#### Reading passage:
────────────────────────────────────────

Appeal of FRANKLIN JEROME on behalf of his son LINCOLN, from action of the Board of Education of the West Hempstead Union Free School District regarding transportation.

Decision No. 17,005

(November 30, 2016)

Guercio and Guercio, LLP, attorneys for respondent, Christopher F. Mestecky, Esq., of counsel

ELIA, Commissioner.--Petitioner appeals the determination of the Board of Education of the West Hempstead Union Free School District (“respondent” or “board”) denying his son, Lincoln, transportation to a non-public school during the 2016-2017 school year.  The appeal must be dismissed.

Petitioner is a resident of respondent’s school district.  On or about April 11, 2016, an application was submitted to the district requesting bus transportation for petitioner’s son to Holy Cross High School (“Holy Cross”), a nonpublic school, for the 2016-2017 school year.  On or about April 13, 2016, respondent denied the application because it was not submitted by the April 1 deadline for transportation requests.  By letter dated April 17, 2016, to respondent’s superintendent, petitioner stated that he was “completely unaware” of the April 1 deadline and only learned of it on April 11, 2016 when his wife called the district regarding transportation.  In this letter, petitioner also states that the lack of transportation “will create a severe burden” for his family, particularly in terms of time and expense and requested “an exception” or “advice and guidance on how to appeal the decision with the Commissioner of Education.”  In response, respondent’s assistant superintendent for business and operations advised petitioner by email on April 21, 2016 that the “first step is to appeal to the [board which] will weigh your appeal on its merits, as well as its financial impact to the District.”

By letter dated May 15, 2016, petitioner appealed the denial to the board, explaining that he and his family had attended an interview with the director of admissions for Holy Cross on Friday evening, April 8, 2016, who “immediately expressed a sense of urgency” and informed petitioner to contact the district “right away” regarding transportation, which was done the following business day, Monday April 11, 2016.  Petitioner further stated in this letter that “Lincoln was approved for admission to Holy Cross HS on April 14th of the same week” and that “[m]issing the deadline creates severe consequences” as “Holy Cross is 13 miles from [their] home and a ½ hour drive on a good day.”  Petitioner’s appeal letter also stated that he “made an honest mistake as [he] should’ve reviewed the district’s transportation policies.”  As an alternative, petitioner stated that he is “willing to drive [Lincoln] to another local district if a bus has capacity and is scheduled to go to Holy Cross.”  By letter dated June 22, 2016, the superintendent notified petitioner that the board denied his appeal at its June 21, 2016 board meeting.  This appeal ensued.

Petitioner contends that he is entitled to relief and reversal of the board’s denial of transportation for Lincoln for the following reasons: (1) respondent’s June 22, 2016 letter notifying him of the denial did not provide an explanation, reason or rationale justifying the denial; (2) although petitioner’s request was received by the district after the April 1 deadline, the district had ample time to evaluate district needs and determine the costs associated with the transportation of one student; (3) there are other Holy Cross students in respondent’s district and neighboring districts (i.e., Malverne, Valley Stream) who are being transported and if there is an available seat and Lincoln is being denied transportation, buses are not being fully utilized; and (4) the denial imposes a severe burden on petitioner’s family and the additional personal transportation costs would cause harm and injury.  Petitioner requests an exception to the April 1 deadline and provision of transportation to Holy Cross for Lincoln for 2016-2017 from respondent’s district or in cooperation with a neighboring district (i.e., Malverne, Valley Stream) as this “better achieves the economical and efficient transportation of pupils.”

────────────────────────────────────────

#### Collected data:
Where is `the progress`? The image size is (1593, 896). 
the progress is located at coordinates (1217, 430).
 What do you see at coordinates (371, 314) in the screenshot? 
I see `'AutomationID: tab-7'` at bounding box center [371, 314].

────────────────────────────────────────

#### Work to complete:
1: Reproduce the transportation appeal decision from "ELIA, Commissioner.--Petitioner appeals" to "must be dismissed.".
2: In the transportation appeal decision, how far is Holy Cross from the petitioner's home?

#### Task responses:
1:
ELIA, Commissioner.--Petitioner appeals the determination of the Board of Education of the West Hempstead Union Free School District (“respondent” or “board”) denying his son, Lincoln, transportation to a non-public school during the 2016-2017 school year.  The appeal must be dismissed.

2: 13 miles, a half-hour drive on a good day.